5 2014-15 Tampa Bay Lightning: 50-24-8, 108 points, .659
After winning the Cup in 2004, the Tampa Bay was affected the next season, canceled by the lockout and several players moving on, causing them to hit a slump for some time. But in 2014, they finally managed to bring back that heat, with Ben Bishop quickly establishing himself as one of the best in the league. Thanks to a strong defense, the Lightning established a new record in wins and points, finishing second in the Atlantic Division and soon firing their way through the playoffs, defeating the Wings, Habs and Rangers en rout to the finals.
The run came to an end in a tight six-game Finals loss to the Blackhawks but when it came to a winning season, Tampa Bay proving Lightning can strike twice.
4 2003-04 Toronto Maple Leafs: 45-24-10, 103 points, .628
Opening their training camp in Sweden showed this would be an offbeat year for the Maple Leafs. Sure, there have been teams that have won Cups and good years but in terms of win percentage and points, this was the topper of the franchise, Mats Sundin leading in scoring and Ed Belfour a top-notch goalie to ensure some good wins, including a 14-1-1 streak mid-way through the year. They ended up losing to the Flyers in six games in the playoffs and wouldn’t make the playoffs again for another decade to showcase this as one of the better teams in the Maple Leafs’ history.
3 2010-11 Vancouver Canucks: 54-19-9, 117 points, .713
Celebrating their 40th anniversary, the Canucks went out to reward their fans well. Despite losing the first game, the Canucks did well with some winning streaks, recording a 50th win for the first time in their history and only giving up 180 goals as they scored 258 goals, the best balance in decades. They took out the defending champion Blackhawks in the first round and fought past the Predators and the Sharks before the Finals.
It was a hard-fought one against the Bruins, the Canucks losing at home in Game 7, a sad end to an otherwise great year but at least the Canucks waited for their 40th to bring the best season yet for fans.
2 2009-10 Washington Capitals: 54-15-13, 121 points, .738
A historic team in many ways, the first non-Original Six team to get more than 121 points. The Caps were led by Alex Ovechkin, Nicklas Backstrom, Mike Green and Alexander Semin, a top unit that led the league in 313 goals scored and seven players with 20 goals each but the lack of good goaltending kept them from getting even higher in the rankings. Going into the playoffs as heavy favorites, the Capitals were upset by Montreal in the first round, among the bigger surprises in NHL playoff history. A sad end to an otherwise strong team that thoroughly dominated the season but couldn’t close it out.

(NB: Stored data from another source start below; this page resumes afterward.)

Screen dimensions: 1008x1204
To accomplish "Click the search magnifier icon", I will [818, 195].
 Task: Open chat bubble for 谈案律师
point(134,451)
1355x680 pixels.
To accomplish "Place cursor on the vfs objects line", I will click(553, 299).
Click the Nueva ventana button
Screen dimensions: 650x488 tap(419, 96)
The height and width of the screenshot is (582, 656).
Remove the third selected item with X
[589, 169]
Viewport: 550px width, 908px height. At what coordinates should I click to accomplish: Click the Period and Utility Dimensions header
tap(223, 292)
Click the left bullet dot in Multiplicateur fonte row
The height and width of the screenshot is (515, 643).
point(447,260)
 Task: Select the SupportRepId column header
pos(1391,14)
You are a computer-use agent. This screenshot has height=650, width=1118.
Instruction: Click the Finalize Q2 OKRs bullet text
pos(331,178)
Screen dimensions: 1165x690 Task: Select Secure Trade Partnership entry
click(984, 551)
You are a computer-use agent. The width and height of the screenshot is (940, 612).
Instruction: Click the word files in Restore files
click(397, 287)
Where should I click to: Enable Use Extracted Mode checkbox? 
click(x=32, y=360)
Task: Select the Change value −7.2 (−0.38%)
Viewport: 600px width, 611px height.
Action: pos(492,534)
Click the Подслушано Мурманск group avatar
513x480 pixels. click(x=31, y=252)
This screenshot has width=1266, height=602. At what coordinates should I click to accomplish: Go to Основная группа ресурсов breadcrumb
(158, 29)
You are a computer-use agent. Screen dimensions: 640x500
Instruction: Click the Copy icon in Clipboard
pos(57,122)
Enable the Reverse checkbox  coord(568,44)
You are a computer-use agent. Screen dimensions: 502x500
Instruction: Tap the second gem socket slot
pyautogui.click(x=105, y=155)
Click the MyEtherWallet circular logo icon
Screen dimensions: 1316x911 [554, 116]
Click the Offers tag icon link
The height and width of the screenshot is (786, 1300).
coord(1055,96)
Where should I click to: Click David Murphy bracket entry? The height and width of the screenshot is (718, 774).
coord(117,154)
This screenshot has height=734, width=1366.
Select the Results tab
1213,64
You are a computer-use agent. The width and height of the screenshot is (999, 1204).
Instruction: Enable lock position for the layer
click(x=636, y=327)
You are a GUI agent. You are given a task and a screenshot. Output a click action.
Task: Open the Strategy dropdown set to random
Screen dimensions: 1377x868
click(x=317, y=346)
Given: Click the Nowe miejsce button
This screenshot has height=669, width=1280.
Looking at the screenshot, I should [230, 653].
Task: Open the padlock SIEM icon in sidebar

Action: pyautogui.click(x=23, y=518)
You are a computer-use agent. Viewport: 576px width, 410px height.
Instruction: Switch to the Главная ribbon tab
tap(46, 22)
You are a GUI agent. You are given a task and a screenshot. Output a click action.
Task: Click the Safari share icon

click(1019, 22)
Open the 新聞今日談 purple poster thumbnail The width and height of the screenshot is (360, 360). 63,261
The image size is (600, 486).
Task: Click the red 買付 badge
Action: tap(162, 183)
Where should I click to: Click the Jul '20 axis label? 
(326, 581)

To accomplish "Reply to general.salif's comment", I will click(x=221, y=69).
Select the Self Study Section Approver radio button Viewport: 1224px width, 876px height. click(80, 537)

1 2014-15 Winnipeg Jets: 43-26-13, 99 points, .604
The current form of the Jets had been the Atlanta Thrashers until 2010 so it’s not surprising they haven’t had a lot of years to show off. They had a good shot in the shortened 2013 season but failed to make the playoffs so 2014 is so far their best year. After a slow start, they settled into a good form, balancing victories with a few hard defeats yet not that sensational amid the other teams. They did qualify for the playoffs but were swept in the first round by the Ducks and so it will probably be a few more seasons before the Jets can ride higher.